Anonymous 0 Comments

It’s a trait left over from before humans lost all of their body hair. The goosebumps form as a result of tiny muscles in your skin trying to make the hairs on your skin stick up, which when cold helps to create a layer of insulating air to reduce heat loss, and when scared helps to make you look larger and more threatening to any potential predators. Both of these aren’t particularly effective in humans because of our lack of significant body hair, but there wasn’t any evolutionary incentive to get rid of them so they just stuck around.

Anonymous 0 Comments

Goose bumps are a vestigial feature in humans.

Vestigial means they used to have a purpose, but don’t anymore.

Goose bumps had a purpose in humans when we were much hairer than we are now. When we were cold, it would puff up our hair to give us a thicker layer of insulation from the cold.

When we were scared it would puff us up and make us look bigger and more intimidating. Just like how cats get puffier when they’re frightened.

Now we don’t have enough hair for it to do anything useful, but the reflex still remains because it’s not harmful so we don’t evolve out of it.

Anonymous 0 Comments

The posterior hypothalamus is the region that is invovlved in thermoregulation- it warms the body when it is cold by shivering, shunting blood to the core and raising body hair. All of these reactions (plus sweating, modulated by anterior hypothalamus that cools the body) are advantageous when you are being attacked by predators, by making you more jumpy, less prone to bleeding, cutting and making you slippery- so those reactions from the same regions of the hypothalamus are also part of the fear response.

Anonymous 0 Comments

Your body is covered in hair.

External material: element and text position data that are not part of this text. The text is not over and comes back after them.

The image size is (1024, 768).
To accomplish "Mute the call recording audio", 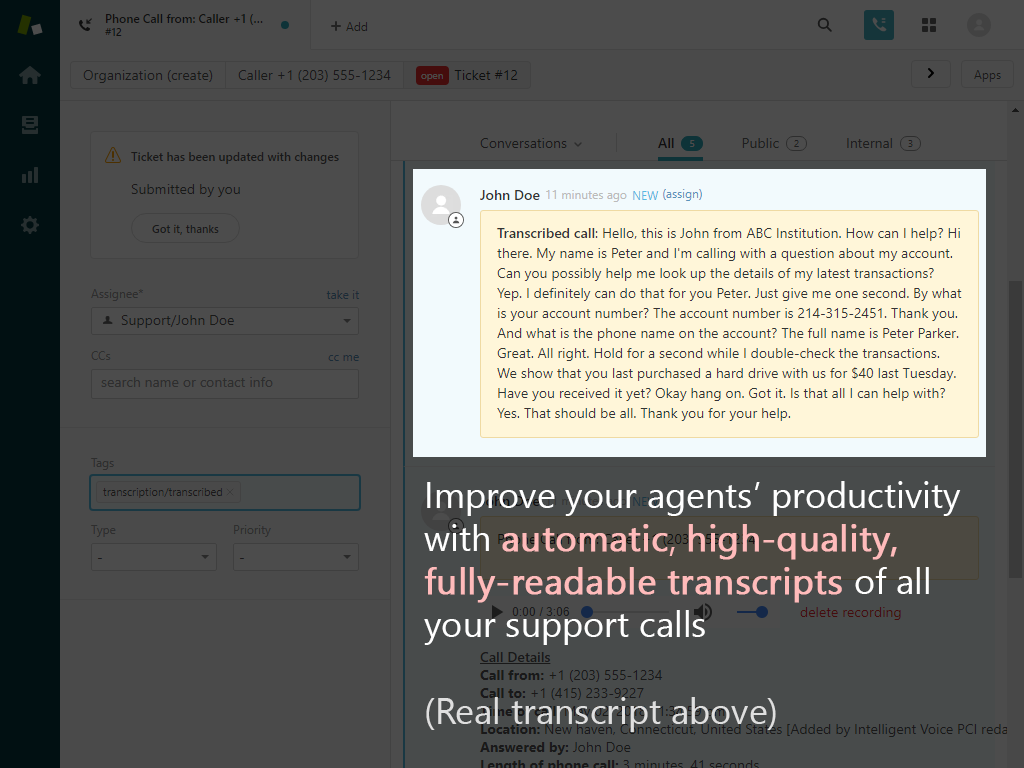I will (703, 612).
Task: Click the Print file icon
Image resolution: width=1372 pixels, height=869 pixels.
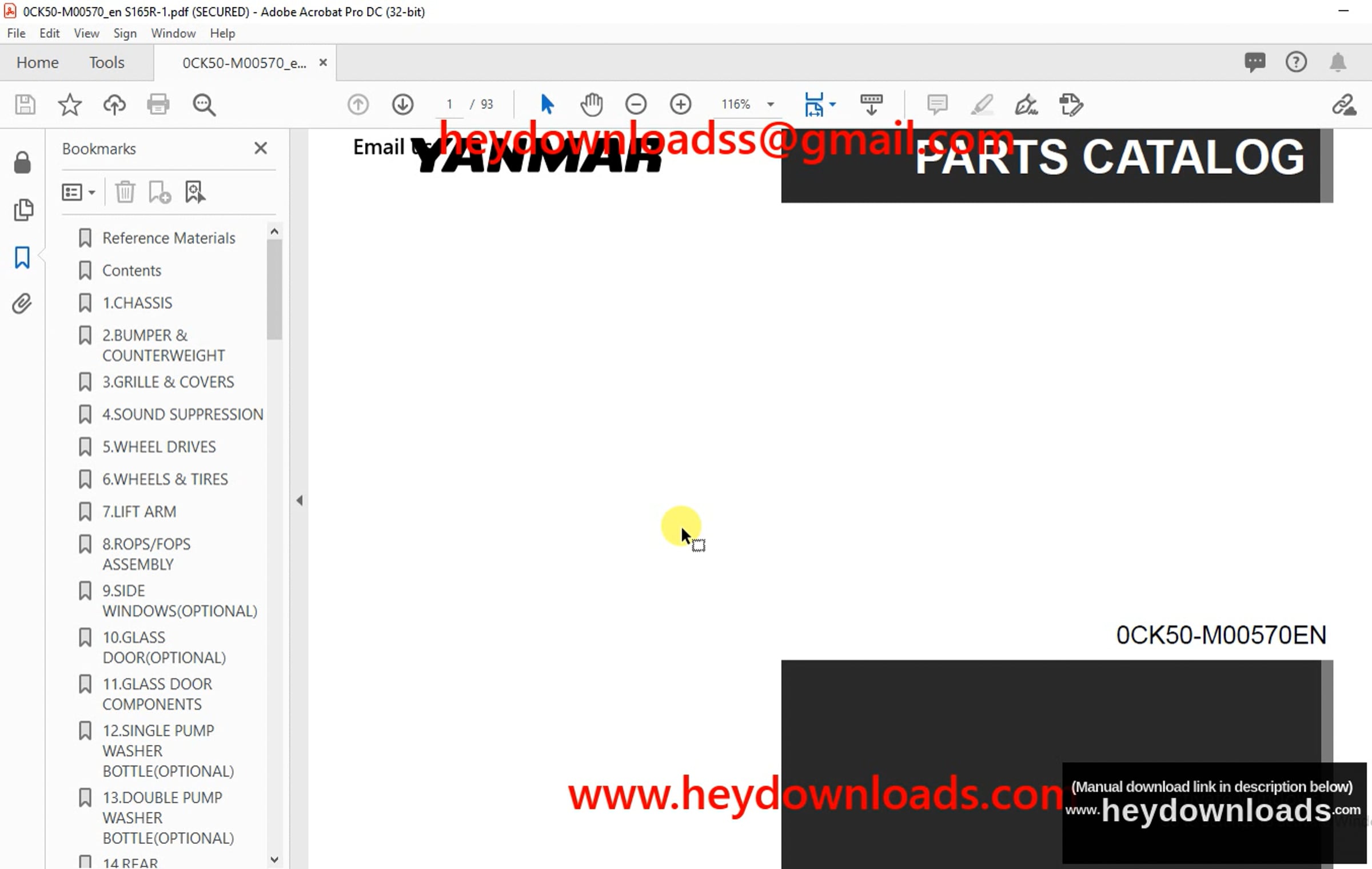Action: click(158, 105)
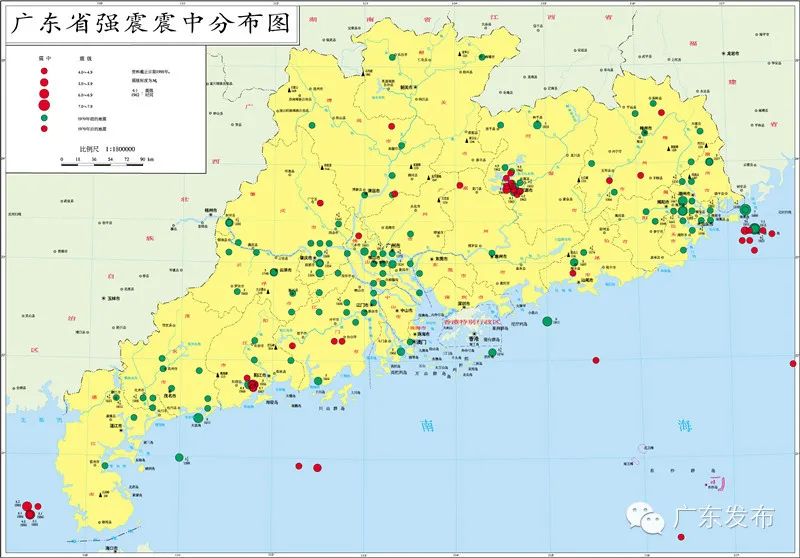The height and width of the screenshot is (558, 800).
Task: Select the 4.0–4.9 magnitude legend circle
Action: (x=44, y=71)
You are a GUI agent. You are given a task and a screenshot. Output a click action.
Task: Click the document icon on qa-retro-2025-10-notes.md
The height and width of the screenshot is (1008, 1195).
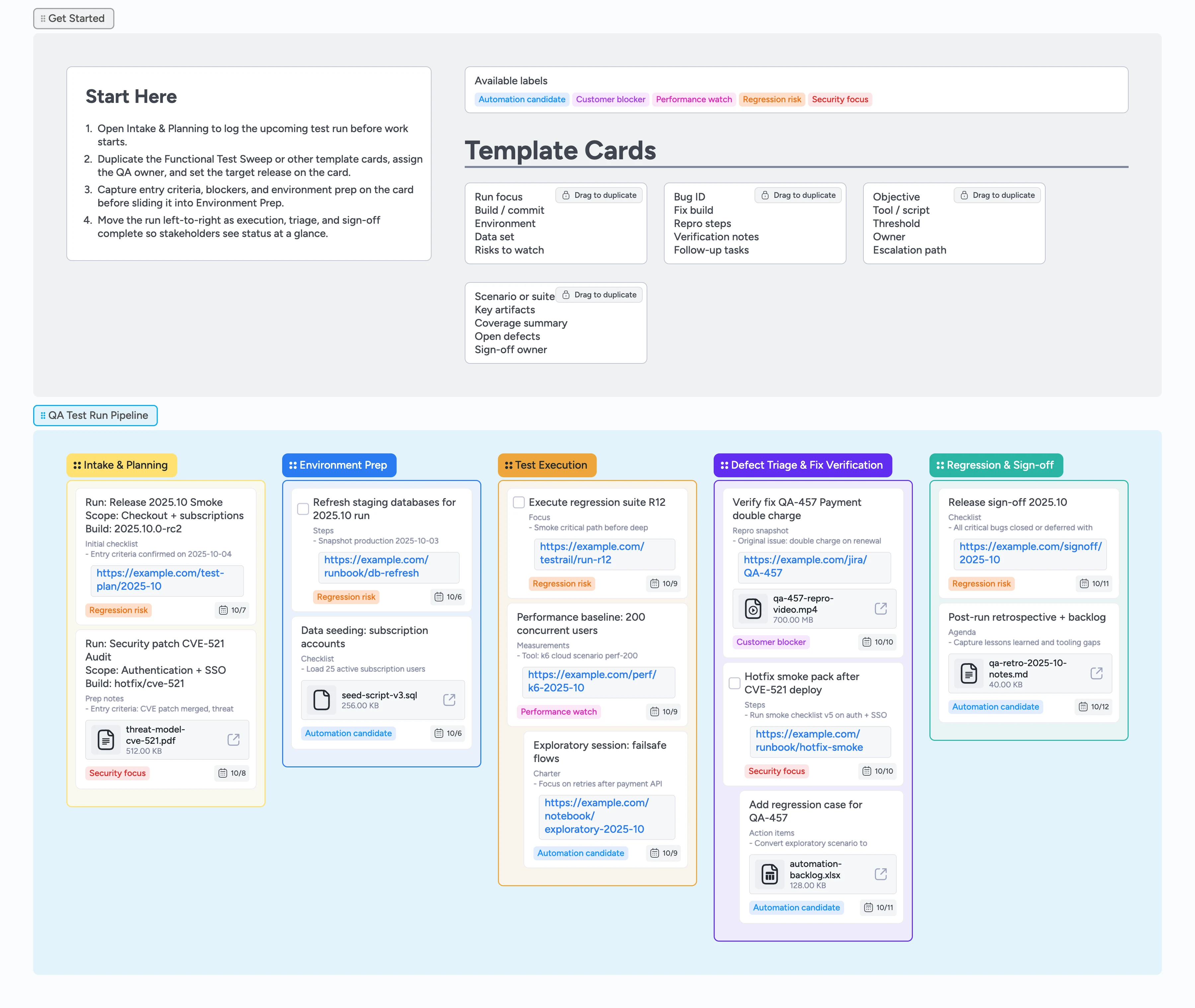tap(969, 673)
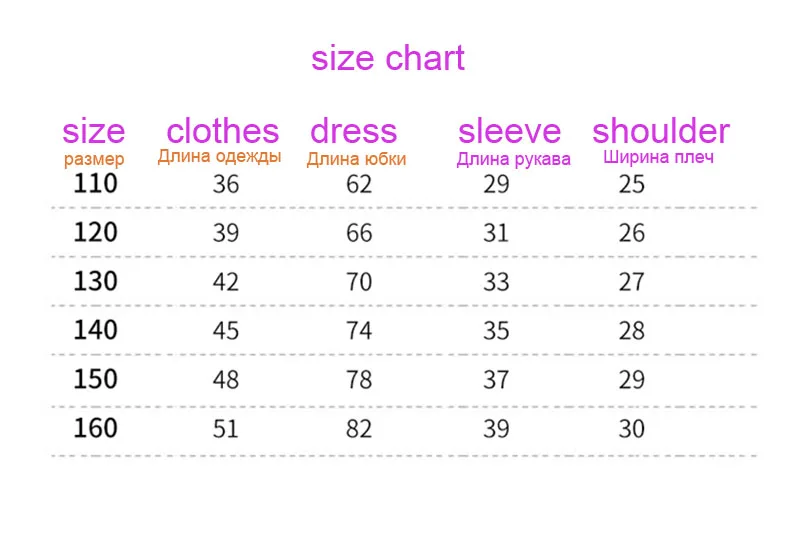Click the 'Длина рукава' subtitle
The width and height of the screenshot is (800, 533).
coord(513,159)
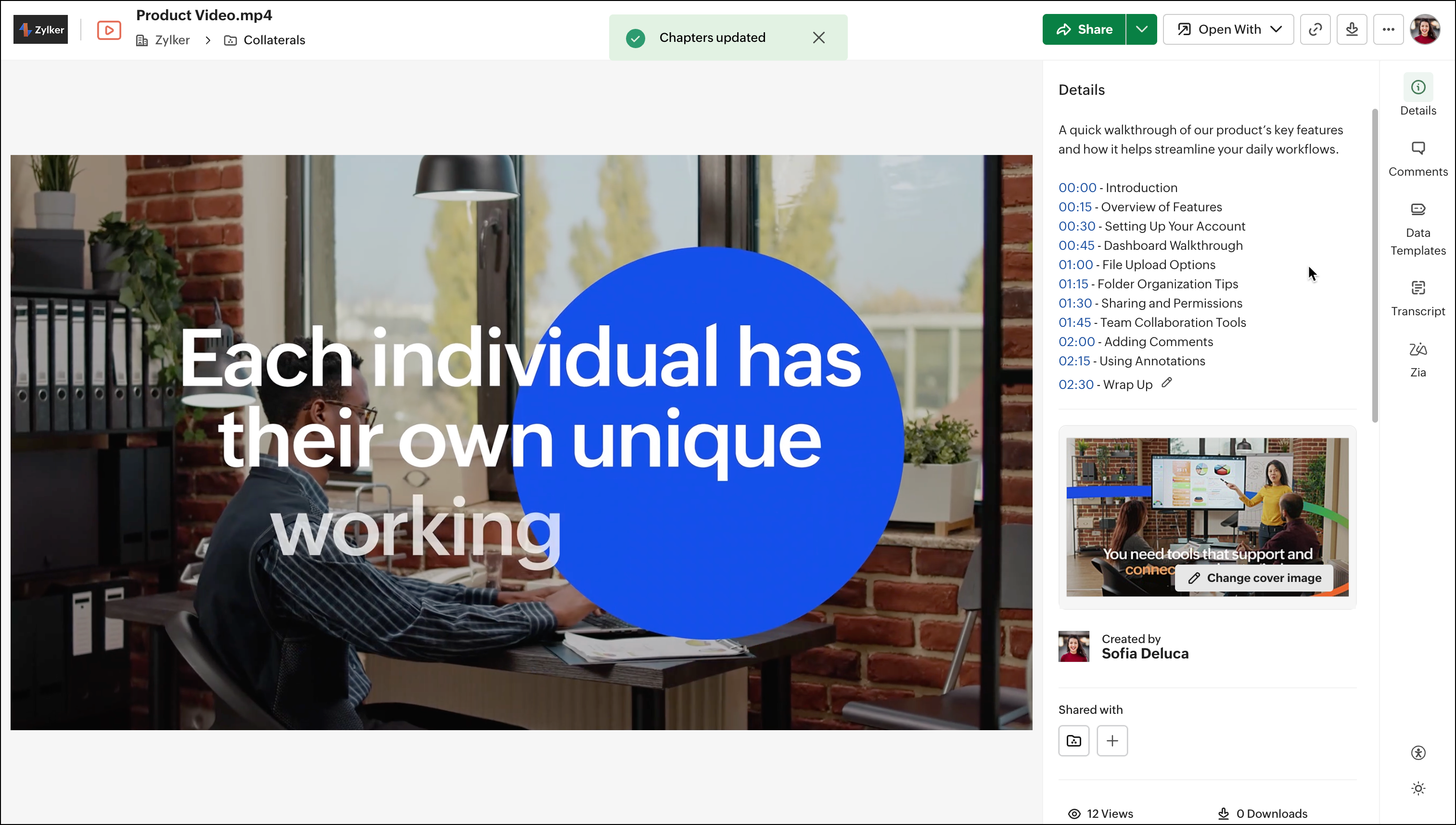Add a collaborator with the plus button
The width and height of the screenshot is (1456, 825).
1111,741
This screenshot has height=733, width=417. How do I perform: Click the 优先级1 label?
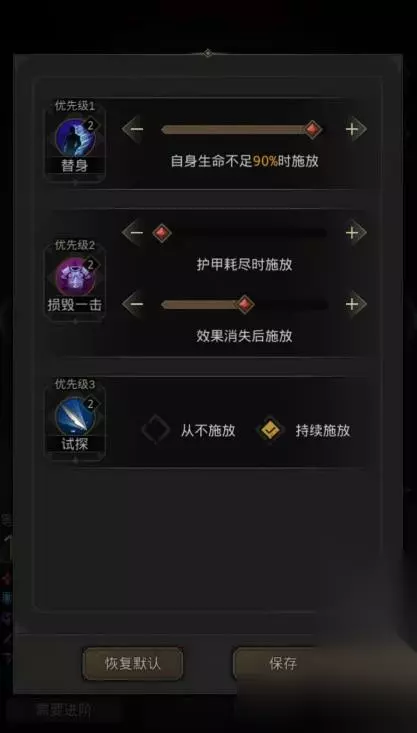click(75, 106)
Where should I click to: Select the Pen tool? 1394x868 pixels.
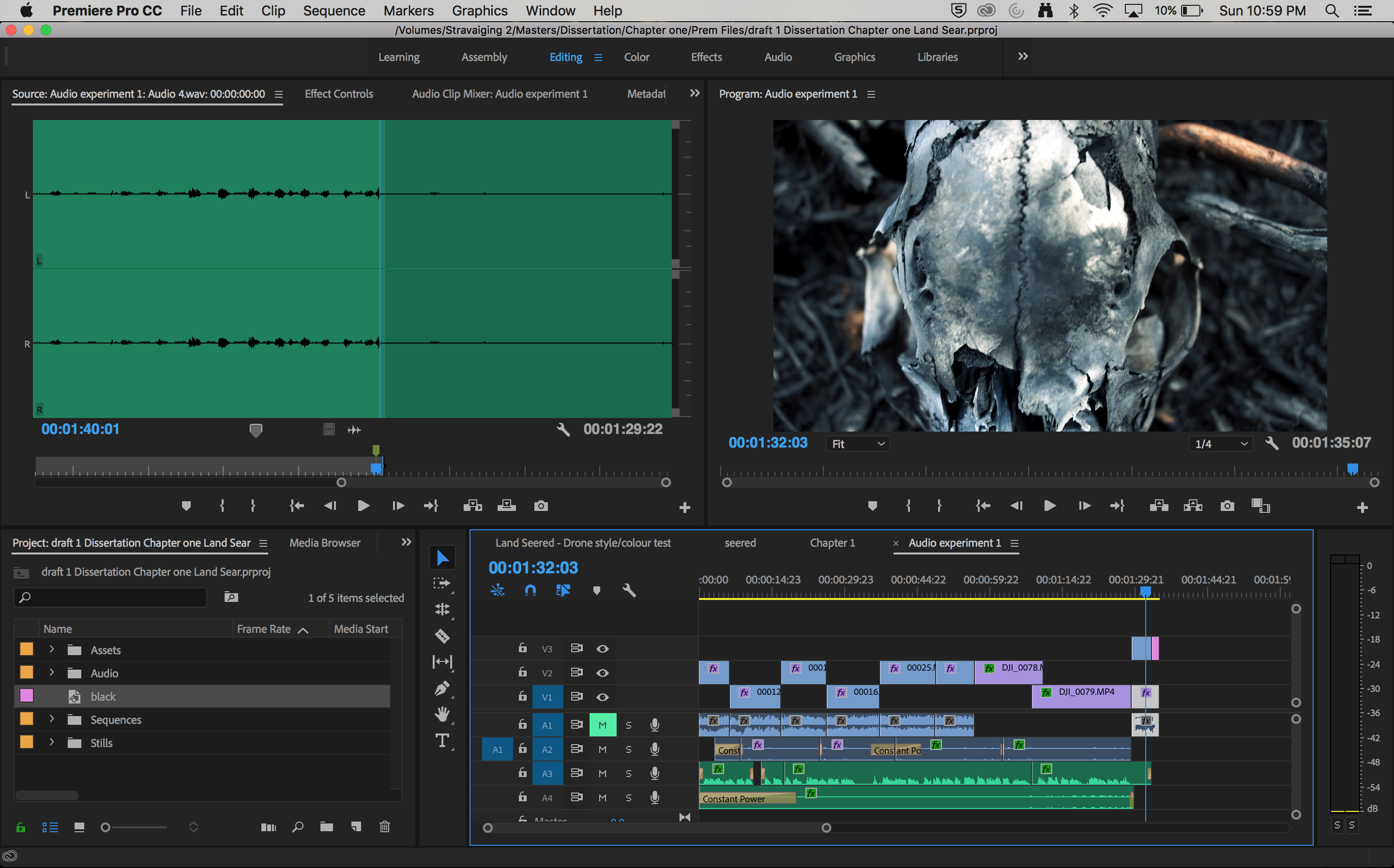(x=441, y=688)
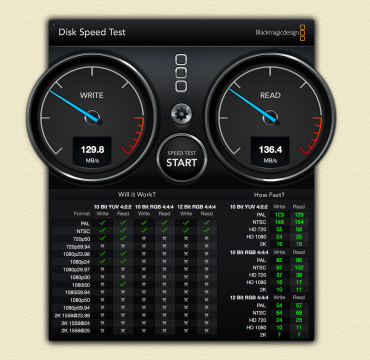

Every hair has a muscle (the arrector pilli) around the base of the follicle. [Each “goosebump” is the muscle around the base of one hair contracting, which makes that hair stand up](https://www.researchgate.net/publication/343051431/figure/fig2/AS:915950454988801@1595391014202/Sympathetically-innervated-arrector-pili-muscle-contraction-causes-goosebumps-a-visible.png) rather than laying flat like normal.

This is a leftover reflex from when our ancestors had much more body hair everywhere. If your body still had hair like that, [“goosebumps” would look like this.](https://www.shutterstock.com/shutterstock/photos/268930307/display_1500/stock-photo-the-cat-s-hair-bristled-up-when-it-saw-the-dog-268930307.jpg)

When you’re cold, the puffed up hair traps a layer of air against the skin, providing an insulating barrier layer to help keep warmer.

When you’re scared/threatened, being puffed up makes you look bigger and hopefully wards off whatever is threatening you. It also signals “hey, I see you and I’m prepared to fight”.

You can still see [cold animals puffing up their fur](https://s3.us-east-2.amazonaws.com/journeynorth.org/images/graphics/robin/randyindish/winter2_full.jpg) and cats and [dogs using their goosebump-produced raised hair](https://www.silentconversations.com/wp-content/uploads/2023/03/silentconversations_piloerection_comp2.jpg) today. Modern humans don’t have much body hair, so you see the muscle bumps and not the raised hair and it doesn’t actually do much. Now it’s just a reminder that we’re a bunch of naked apes, no so far removed from other animals.

Anonymous 0 Comments

Why do we get goosebumps when listening to good music?

Anonymous 0 Comments

The fear reaction is the same as when a dog or cat raises its hackles when threatened. It makes them look larger and more intimidating, it’s just that we aren’t covered in fur anymore so it’s not obvious.